- _Exercise details_
Only the lines from the one containing "How do I perform: Open the 新手引导 link?" to the end of the data below belong in the answer, each repeated exactly; no pictures.

- _Listed records_
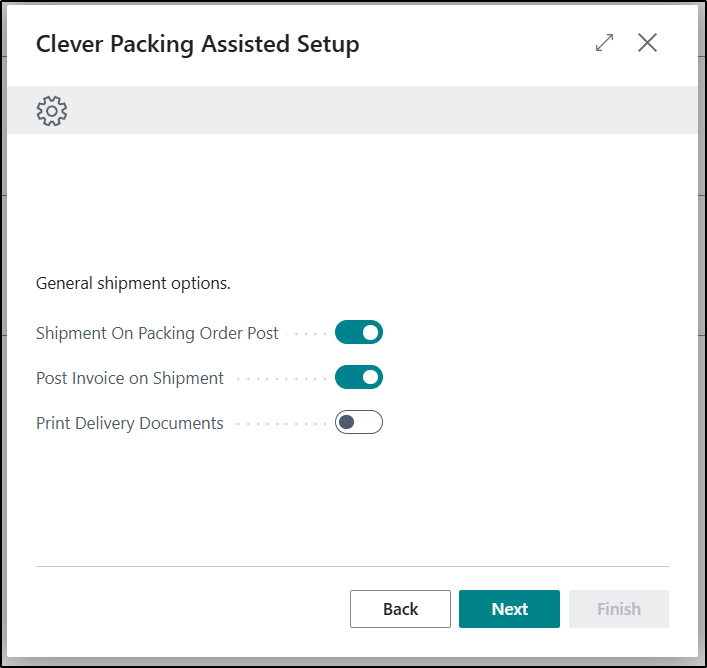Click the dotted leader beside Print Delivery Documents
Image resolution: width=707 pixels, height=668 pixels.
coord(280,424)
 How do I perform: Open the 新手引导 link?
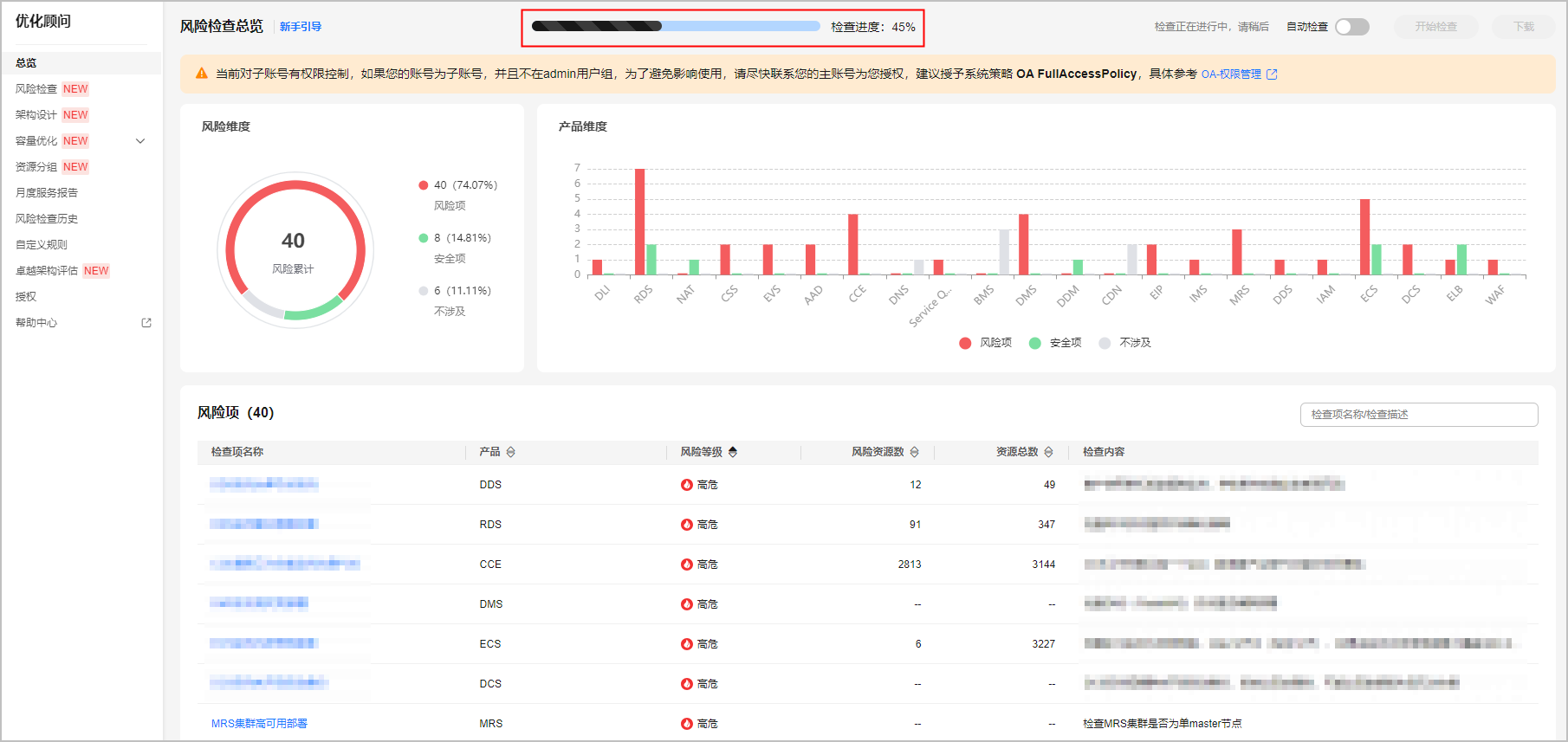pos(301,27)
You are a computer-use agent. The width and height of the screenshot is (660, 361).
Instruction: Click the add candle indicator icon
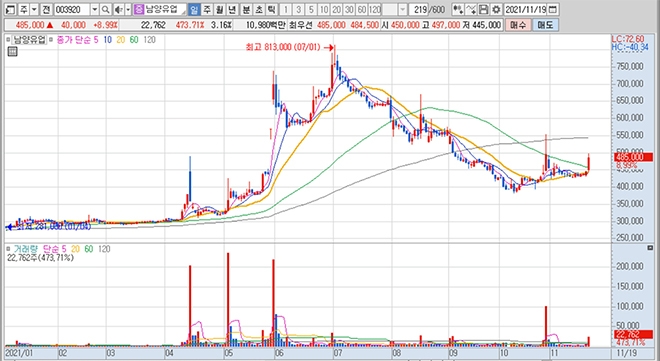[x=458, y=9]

- _Result of this exercise_
 How do I perform: Open the 新手引导 link?
pos(301,27)
You are a computer-use agent. The width and height of the screenshot is (660, 361).
Instruction: Click the add candle indicator icon
[x=458, y=9]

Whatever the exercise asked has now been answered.